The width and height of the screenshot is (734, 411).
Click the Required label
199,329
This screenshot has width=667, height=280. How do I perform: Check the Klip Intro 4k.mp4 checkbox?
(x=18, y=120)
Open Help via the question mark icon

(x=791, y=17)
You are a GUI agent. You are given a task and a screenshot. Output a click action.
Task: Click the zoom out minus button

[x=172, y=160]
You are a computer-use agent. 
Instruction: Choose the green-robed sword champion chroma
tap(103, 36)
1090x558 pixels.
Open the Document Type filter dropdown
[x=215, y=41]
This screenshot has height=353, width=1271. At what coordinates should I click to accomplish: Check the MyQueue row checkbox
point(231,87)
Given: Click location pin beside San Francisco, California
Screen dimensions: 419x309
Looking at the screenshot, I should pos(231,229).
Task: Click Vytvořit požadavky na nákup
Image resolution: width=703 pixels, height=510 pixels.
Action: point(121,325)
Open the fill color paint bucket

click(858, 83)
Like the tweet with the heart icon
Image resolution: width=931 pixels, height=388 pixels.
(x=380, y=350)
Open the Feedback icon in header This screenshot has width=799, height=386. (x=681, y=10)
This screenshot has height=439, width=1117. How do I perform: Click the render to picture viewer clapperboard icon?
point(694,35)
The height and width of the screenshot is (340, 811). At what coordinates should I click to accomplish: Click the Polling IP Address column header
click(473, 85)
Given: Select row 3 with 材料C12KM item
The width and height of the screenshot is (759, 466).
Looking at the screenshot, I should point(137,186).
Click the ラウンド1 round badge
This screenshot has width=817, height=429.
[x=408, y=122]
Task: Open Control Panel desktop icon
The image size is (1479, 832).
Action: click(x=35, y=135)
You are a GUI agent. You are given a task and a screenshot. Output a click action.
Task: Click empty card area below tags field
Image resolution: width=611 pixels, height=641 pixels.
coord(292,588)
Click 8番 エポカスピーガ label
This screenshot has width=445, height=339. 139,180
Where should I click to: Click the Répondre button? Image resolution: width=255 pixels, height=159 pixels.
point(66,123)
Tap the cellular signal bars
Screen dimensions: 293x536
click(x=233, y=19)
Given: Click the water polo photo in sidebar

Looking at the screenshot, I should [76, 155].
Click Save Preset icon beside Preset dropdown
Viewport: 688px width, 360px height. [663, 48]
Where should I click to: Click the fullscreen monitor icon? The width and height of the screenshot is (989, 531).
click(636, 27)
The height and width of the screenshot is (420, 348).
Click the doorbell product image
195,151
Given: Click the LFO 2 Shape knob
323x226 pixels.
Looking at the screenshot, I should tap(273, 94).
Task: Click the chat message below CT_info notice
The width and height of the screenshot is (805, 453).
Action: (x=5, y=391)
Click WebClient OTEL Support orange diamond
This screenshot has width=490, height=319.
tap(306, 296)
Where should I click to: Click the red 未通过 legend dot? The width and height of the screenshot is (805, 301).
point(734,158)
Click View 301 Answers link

************

» INSTRUCTIONS FOR THE TASK
Send back, unchanged, every line of the records from the one with "Click Save Preset icon beside Preset dropdown" through the last.

» WORKED SOLUTION
Click Save Preset icon beside Preset dropdown
Viewport: 688px width, 360px height. [663, 48]
Where should I click to: Click the fullscreen monitor icon? The width and height of the screenshot is (989, 531).
click(636, 27)
The height and width of the screenshot is (420, 348).
Click the doorbell product image
195,151
Given: Click the LFO 2 Shape knob
323x226 pixels.
Looking at the screenshot, I should tap(273, 94).
Task: Click the chat message below CT_info notice
The width and height of the screenshot is (805, 453).
Action: (x=5, y=391)
Click WebClient OTEL Support orange diamond
This screenshot has width=490, height=319.
tap(306, 296)
Where should I click to: Click the red 未通过 legend dot? The width and height of the screenshot is (805, 301).
point(734,158)
Click View 301 Answers link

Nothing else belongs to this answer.